— START —

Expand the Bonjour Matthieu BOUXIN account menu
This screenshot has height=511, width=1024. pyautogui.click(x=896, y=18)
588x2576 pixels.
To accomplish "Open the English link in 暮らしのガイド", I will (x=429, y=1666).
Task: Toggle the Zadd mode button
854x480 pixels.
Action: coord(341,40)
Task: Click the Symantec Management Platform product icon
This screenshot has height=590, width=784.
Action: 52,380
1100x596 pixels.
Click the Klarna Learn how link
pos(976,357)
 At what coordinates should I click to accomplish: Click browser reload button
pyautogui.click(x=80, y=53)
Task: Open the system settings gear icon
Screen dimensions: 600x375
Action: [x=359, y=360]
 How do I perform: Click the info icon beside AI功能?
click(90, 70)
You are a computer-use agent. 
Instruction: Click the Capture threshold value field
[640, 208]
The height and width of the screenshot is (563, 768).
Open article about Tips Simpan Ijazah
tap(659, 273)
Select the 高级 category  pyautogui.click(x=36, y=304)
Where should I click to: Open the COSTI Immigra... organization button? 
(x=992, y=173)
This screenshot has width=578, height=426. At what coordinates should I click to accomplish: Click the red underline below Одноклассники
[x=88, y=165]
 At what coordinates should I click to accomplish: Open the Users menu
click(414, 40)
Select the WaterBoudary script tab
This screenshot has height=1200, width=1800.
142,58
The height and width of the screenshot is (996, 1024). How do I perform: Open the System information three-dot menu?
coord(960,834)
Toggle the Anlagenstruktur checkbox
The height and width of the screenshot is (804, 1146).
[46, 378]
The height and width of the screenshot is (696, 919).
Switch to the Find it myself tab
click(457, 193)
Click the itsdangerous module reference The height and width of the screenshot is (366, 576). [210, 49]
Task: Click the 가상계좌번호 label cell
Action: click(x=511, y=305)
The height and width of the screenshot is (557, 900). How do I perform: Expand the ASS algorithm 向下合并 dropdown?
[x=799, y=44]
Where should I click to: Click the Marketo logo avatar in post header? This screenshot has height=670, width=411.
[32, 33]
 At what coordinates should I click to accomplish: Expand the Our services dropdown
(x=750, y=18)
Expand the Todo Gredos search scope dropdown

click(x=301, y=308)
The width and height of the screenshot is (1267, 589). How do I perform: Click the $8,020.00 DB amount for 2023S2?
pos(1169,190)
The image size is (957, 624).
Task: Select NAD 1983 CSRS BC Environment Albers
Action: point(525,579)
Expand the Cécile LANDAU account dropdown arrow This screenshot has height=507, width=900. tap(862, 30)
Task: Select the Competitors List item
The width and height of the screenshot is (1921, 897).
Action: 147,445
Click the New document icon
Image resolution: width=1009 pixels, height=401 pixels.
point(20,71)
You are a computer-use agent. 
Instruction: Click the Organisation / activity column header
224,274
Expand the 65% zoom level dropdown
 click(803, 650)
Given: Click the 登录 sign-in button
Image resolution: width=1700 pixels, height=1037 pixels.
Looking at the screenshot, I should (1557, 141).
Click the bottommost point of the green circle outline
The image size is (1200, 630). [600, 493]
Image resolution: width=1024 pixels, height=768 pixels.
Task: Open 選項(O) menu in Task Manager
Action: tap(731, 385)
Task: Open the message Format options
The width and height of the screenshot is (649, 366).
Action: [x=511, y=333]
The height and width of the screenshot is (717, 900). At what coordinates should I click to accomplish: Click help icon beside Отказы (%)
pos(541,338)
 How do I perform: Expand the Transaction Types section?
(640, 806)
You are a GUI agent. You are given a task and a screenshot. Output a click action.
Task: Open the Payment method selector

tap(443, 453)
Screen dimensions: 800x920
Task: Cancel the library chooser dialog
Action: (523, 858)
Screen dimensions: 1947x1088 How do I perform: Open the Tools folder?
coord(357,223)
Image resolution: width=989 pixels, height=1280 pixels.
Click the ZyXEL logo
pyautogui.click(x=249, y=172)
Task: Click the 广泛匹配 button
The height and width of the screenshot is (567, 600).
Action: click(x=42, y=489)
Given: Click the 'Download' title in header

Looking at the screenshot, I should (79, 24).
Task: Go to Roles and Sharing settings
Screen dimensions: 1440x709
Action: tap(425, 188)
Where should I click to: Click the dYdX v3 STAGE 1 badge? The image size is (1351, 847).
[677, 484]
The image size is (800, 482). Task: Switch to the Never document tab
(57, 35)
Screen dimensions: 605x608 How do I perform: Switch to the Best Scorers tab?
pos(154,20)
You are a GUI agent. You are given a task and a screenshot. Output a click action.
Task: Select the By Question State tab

— END —

- **What to do**: Begin at the line that has "Where should I click to: Click the Marketo" and stop after the line that has "Expand the Cécile". Rewrite only those lines of the records, replacing "dropdown" with "drop-down menu" and leaving everything else unchanged.

- **The reply**:
Where should I click to: Click the Marketo logo avatar in post header? This screenshot has height=670, width=411.
[32, 33]
 At what coordinates should I click to accomplish: Expand the Our services drop-down menu
(x=750, y=18)
Expand the Todo Gredos search scope drop-down menu

click(x=301, y=308)
The width and height of the screenshot is (1267, 589). How do I perform: Click the $8,020.00 DB amount for 2023S2?
pos(1169,190)
The image size is (957, 624).
Task: Select NAD 1983 CSRS BC Environment Albers
Action: point(525,579)
Expand the Cécile LANDAU account drop-down menu arrow This screenshot has height=507, width=900. tap(862, 30)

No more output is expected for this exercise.